> Excerpted passage:
Mental Health Awareness Month Myths
3 tips for you and mental health professionals.
Posted May 10, 2022 | Reviewed by Abigail Fagan
- Mental health is the practice of reading and embracing the chord changes of life.
- People need positive and negative emotions in order to be fully fulfilled and integrated.
- People may not need a therapist, but they need regular witnessing in relationships and in themselves to be psychologically healthy and happy.
Mental Health Awareness Month can throw a lot at you. A few tips that dispel common myths can get you back on track.
Myth #1: You should find your center and know what you are thinking and feeling instantly.
We all wish we could be more stable and centered than we are actually built for. In truth, we shift and change all the time. Musician David Bowie was right. Our psyche constantly asks and demands for us to 'turn and face the strange,' to help us figure out what more we are thinking and feeling so we can embrace ourselves, our relationships, and the world with even more possibility.

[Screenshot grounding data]
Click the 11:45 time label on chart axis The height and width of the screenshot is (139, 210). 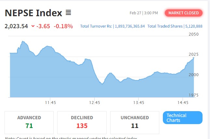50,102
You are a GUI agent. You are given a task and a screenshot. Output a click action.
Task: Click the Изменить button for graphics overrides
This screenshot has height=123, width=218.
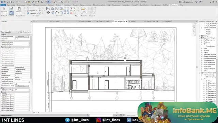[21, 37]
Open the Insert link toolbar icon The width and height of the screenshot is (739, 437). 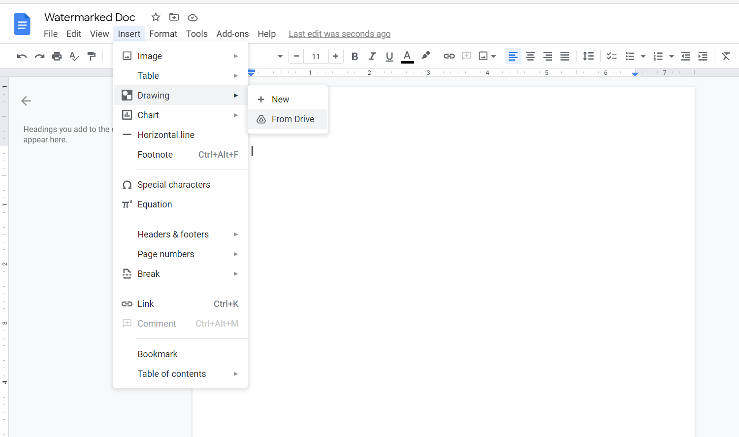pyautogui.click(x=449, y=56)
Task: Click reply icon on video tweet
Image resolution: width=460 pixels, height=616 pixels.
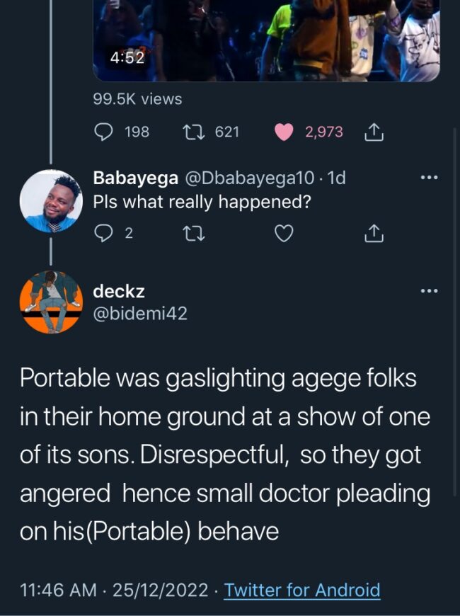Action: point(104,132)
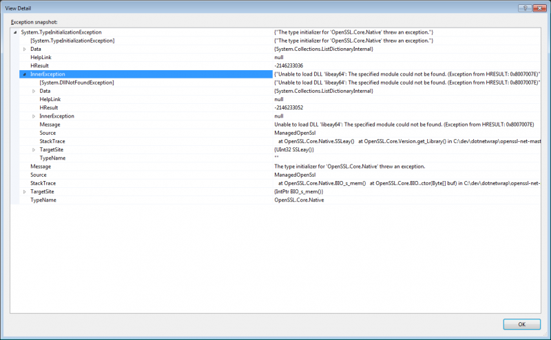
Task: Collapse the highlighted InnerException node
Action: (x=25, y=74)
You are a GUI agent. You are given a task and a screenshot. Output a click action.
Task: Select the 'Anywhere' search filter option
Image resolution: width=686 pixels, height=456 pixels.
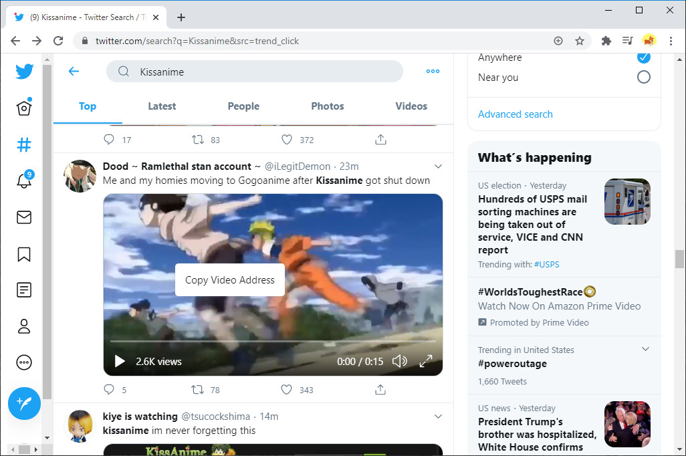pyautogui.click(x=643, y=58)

==

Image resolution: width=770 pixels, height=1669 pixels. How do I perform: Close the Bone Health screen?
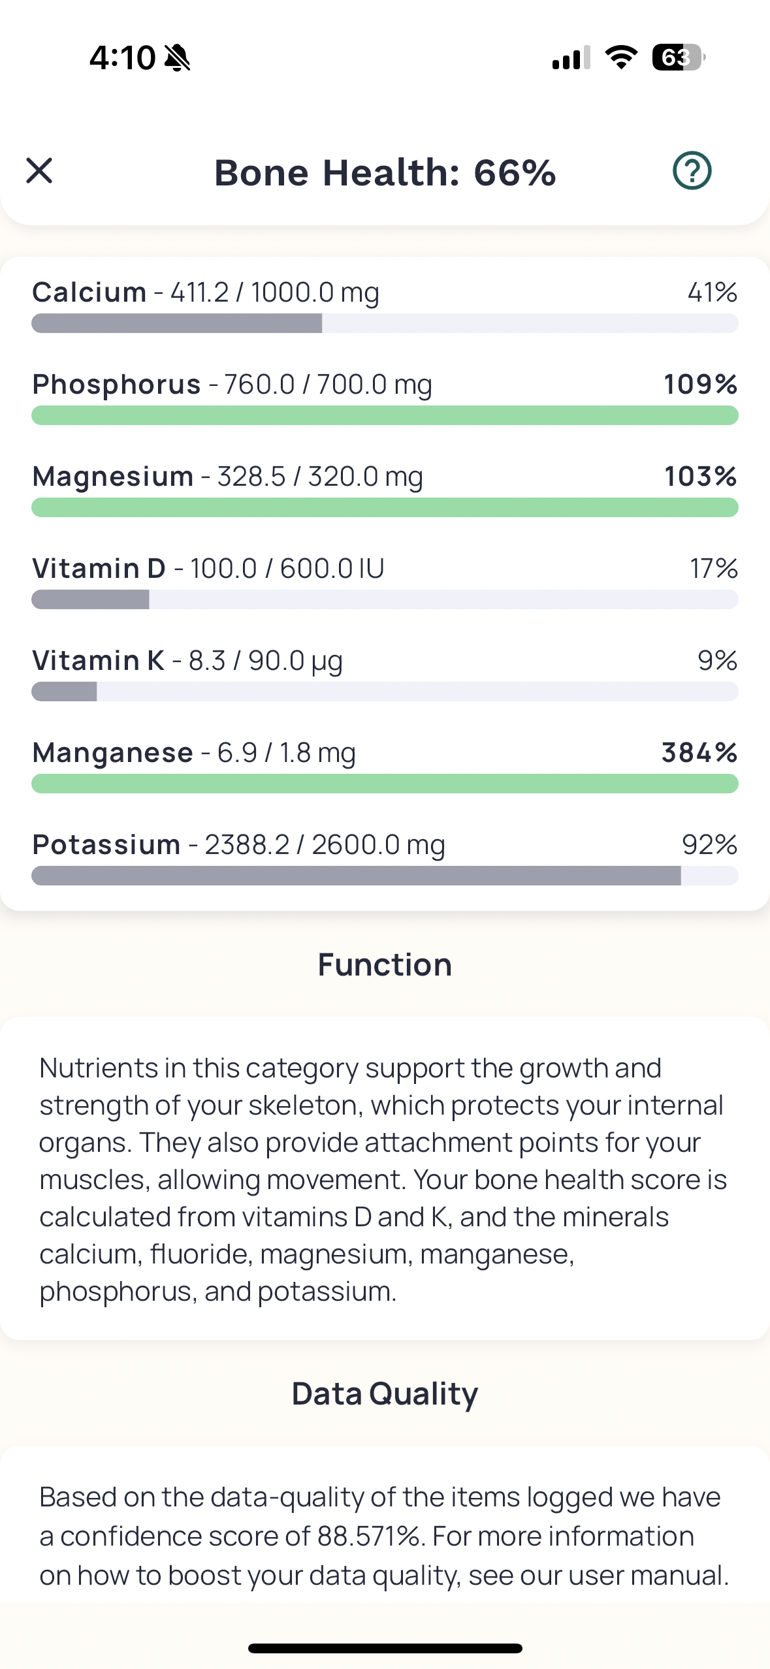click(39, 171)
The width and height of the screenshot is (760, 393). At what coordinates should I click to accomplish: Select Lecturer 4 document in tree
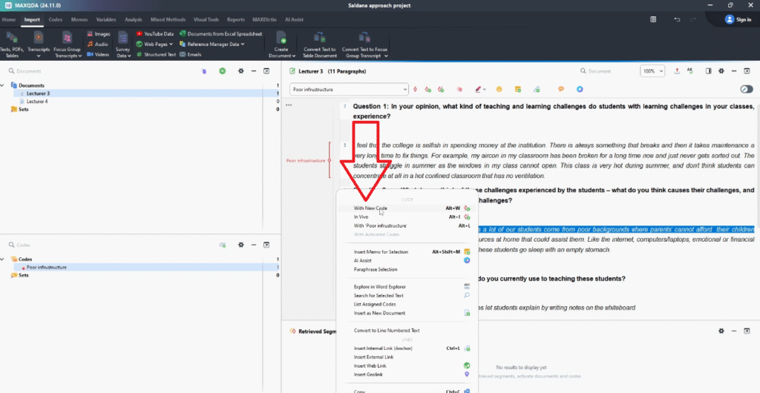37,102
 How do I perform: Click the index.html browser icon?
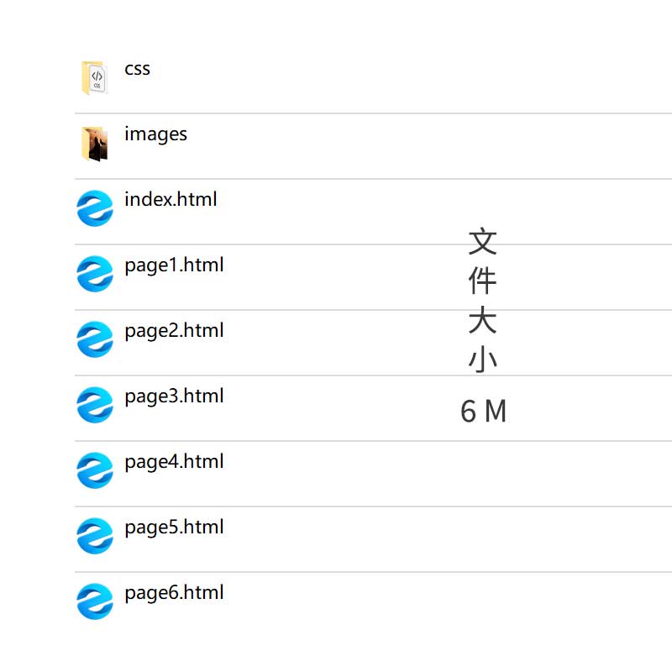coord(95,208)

> Exercises:
1) Which musician does the mental health myths article quote?
2) Carry on the mental health myths article from the point it stops.
These lines are separate material with no connection to the mental health myths article.

> Task answers:
1) David Bowie

2)
We all wish to be built with a monophonic mind and heart, one that sings only one major melody and is constantly accompanied by the same background support, and yet life would be much less interesting, rich, and nuanced if we were so. Instead, we are built like an exquisite Bach fugue, where the melodic voices move in and out and around each other, sometimes bringing lovely consonance and other times bringing us temporary dissonance.
When we can learn to notice and align with our polyphonic heart and mind, we can read and ride the change of life with much more grace and creativity. In fact, many of the most common psychological issues—like anxiety, depression, and social disconnection—can be improved if we are open to learning how our psychological instrument is meant to play.
Myth 2: We should override our negative emotions with positive ones in order to be more happy and fulfilled.
No, and yes. We definitely want to cultivate all of the positive emotions—like joy, excitement, pride, curiosity, etc—and yet we also need to make room for the negative emotions too. Some of them, as psychotherapist Hilary Jacobs Hendel notes in her Change Triangle, are right at our core. We can live without the valuable information and richness of color that sadness or fear brings us. Even disgust, regret, or sorrow are emotion colors that are worth painting with and getting to know more keenly—they bring more richness and dimension to our emotional picture. Many recent writers like Daniel Pink and Susan Cain are showcasing how leaning into these negative emotions not only helps you through them but also helps you reposition their worth and value.
Myth 3: In order to be mentally healthy, I need to regularly talk to a therapist.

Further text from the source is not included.